#### 取り組む課題:
1) ゴーン容疑者をめぐる記事について、次の問いに答えよ。
(a) 日産が同容疑者の民事責任追及に乗り出す方針であることは、何日に関係者への取材で分かったか。
(b) 業務実態がなかった姉に、毎年いくらの報酬が支出されていたか。
(c) ゴーン容疑者が金商法違反容疑で逮捕されたのは何日か。
2) ゴーン容疑者をめぐる記事のうち、「日産自動車の前会長カルロス・」から「いたことが既に判明している。」までの部分をそのまま書き写せ。

#### 本文抜粋:
[2018年11月25日17時7分]
https://www.nikkansports.com/general/news/201811250000577.html

日産自動車の前会長カルロス・ゴーン容疑者(64)が巨額の役員報酬を隠したとされる金融商品取引法違反事件で、日産が、同容疑者の民事責任追及に乗り出す方針であることが25日、関係者への取材で分かった。損害賠償請求訴訟を視野に入れているとみられる。

日産側からゴーン容疑者側に対しては、<1>無償利用していたレバノンなど4カ国の住宅の購入費<2>業務実態がなかった姉への毎年約10万ドルの報酬<3>家族旅行や私的な飲食の代金−などが支出されていたことが既に判明している。

日産は、こうした利益供与が違法と判断できれば、民事手続きで賠償を求めていく方針だ。

ゴーン容疑者は19日、2011年3月期から5年間の有価証券報告書に、自分の役員報酬を計約50億円少なく記載したとして金商法違反容疑で逮捕された。翌20日、日産の株価は急落。今後も下落が続けば、株主が不正行為で損失を被ったとして日産やゴーン容疑者を相手に賠償請求訴訟を起こす可能性もある。

#### 記録一覧:
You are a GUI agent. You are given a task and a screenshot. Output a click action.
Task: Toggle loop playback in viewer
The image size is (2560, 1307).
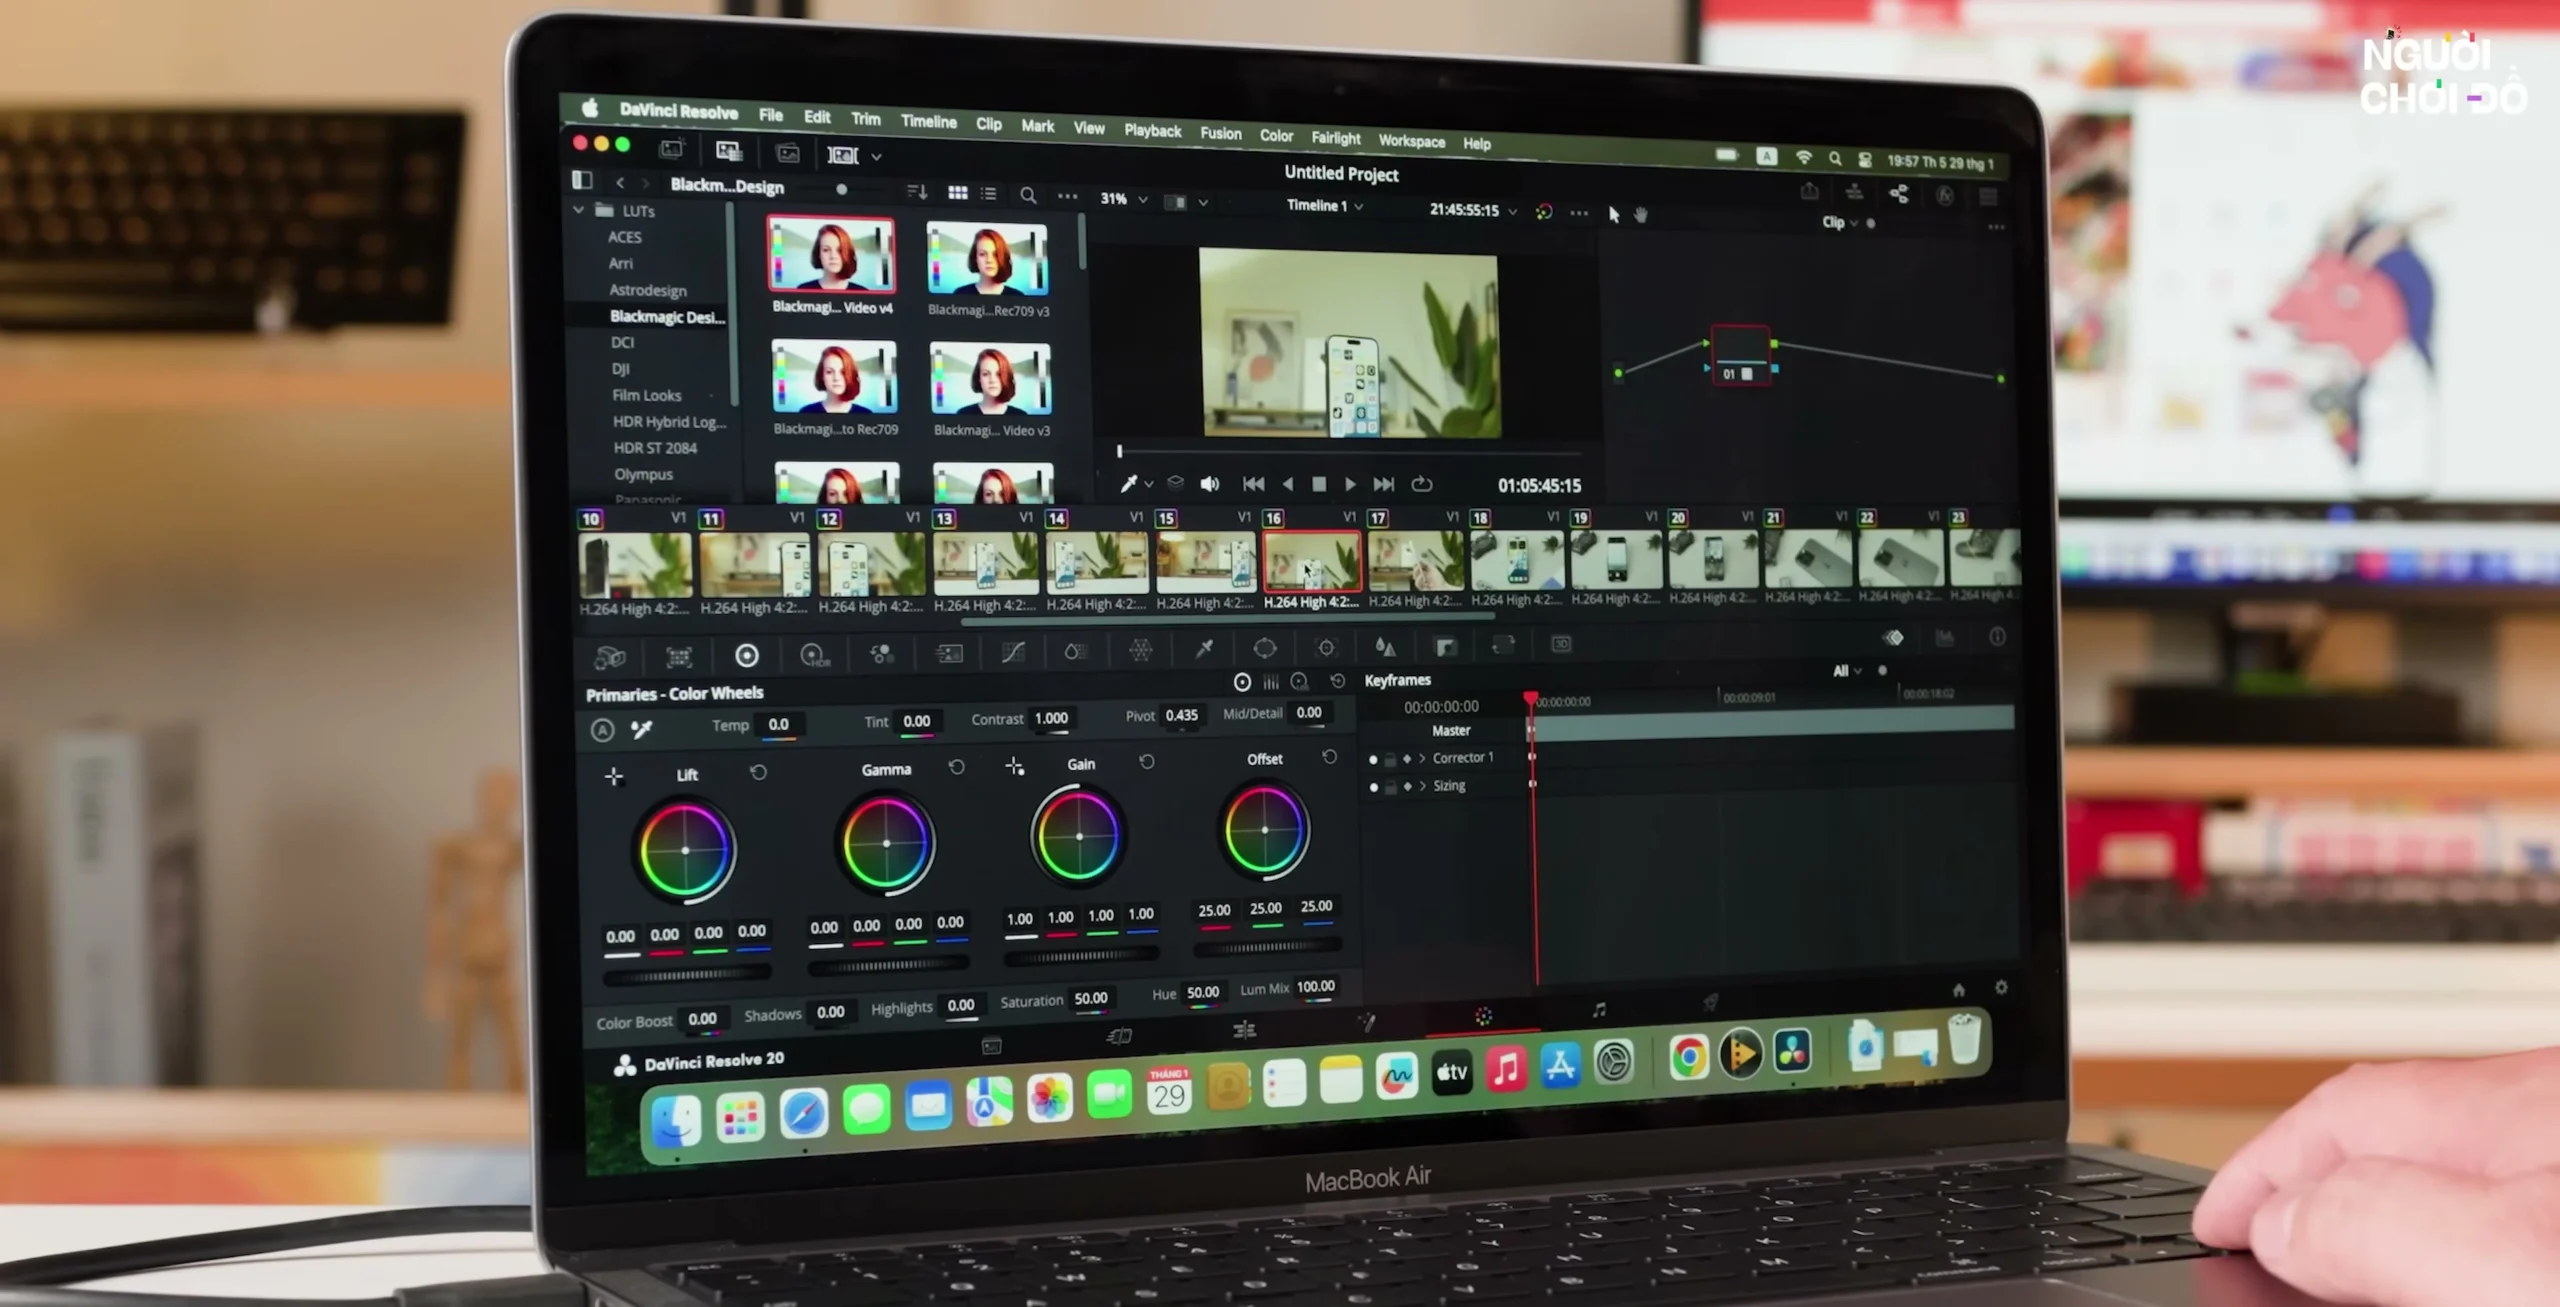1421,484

...

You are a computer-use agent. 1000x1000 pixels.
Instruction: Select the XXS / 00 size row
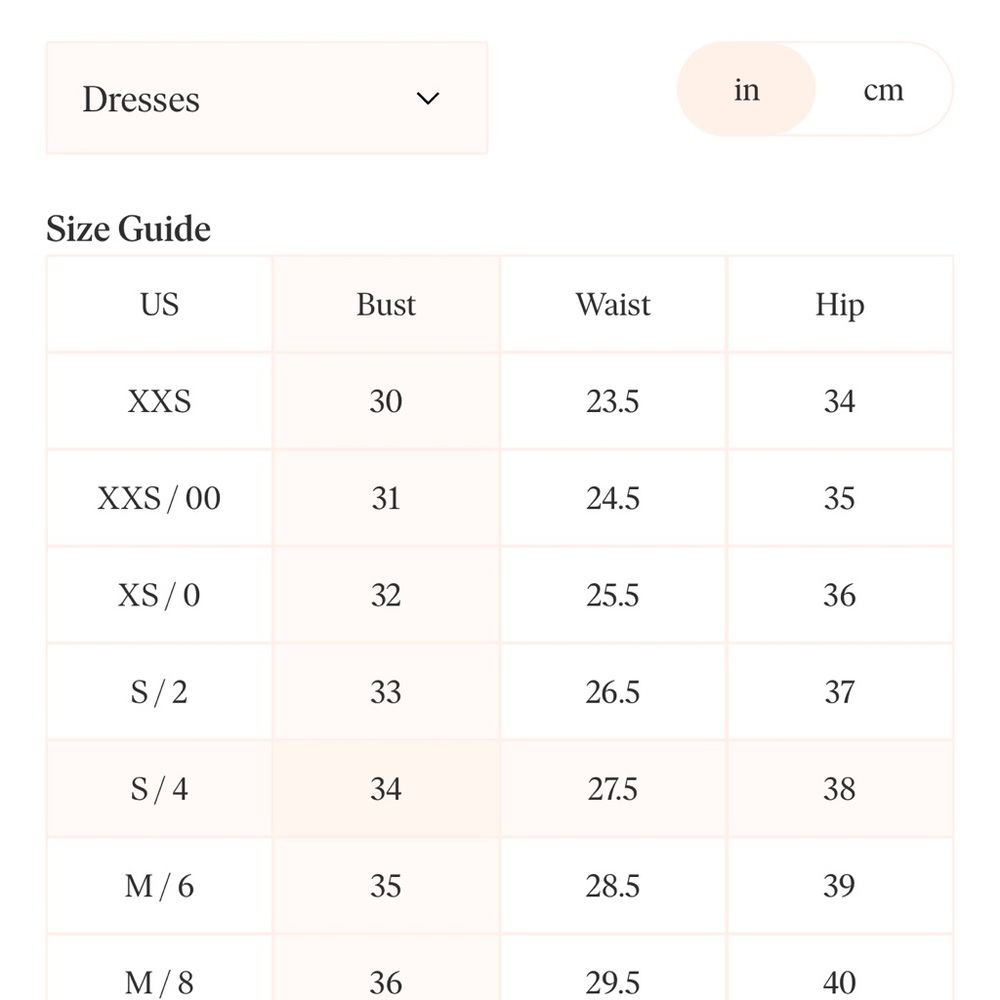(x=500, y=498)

#### 課題別の解答:
1)
(a) 25日
(b) 約10万ドル
(c) 19日

2)
日産自動車の前会長カルロス・ゴーン容疑者(64)が巨額の役員報酬を隠したとされる金融商品取引法違反事件で、日産が、同容疑者の民事責任追及に乗り出す方針であることが25日、関係者への取材で分かった。損害賠償請求訴訟を視野に入れているとみられる。

日産側からゴーン容疑者側に対しては、<1>無償利用していたレバノンなど4カ国の住宅の購入費<2>業務実態がなかった姉への毎年約10万ドルの報酬<3>家族旅行や私的な飲食の代金−などが支出されていたことが既に判明している。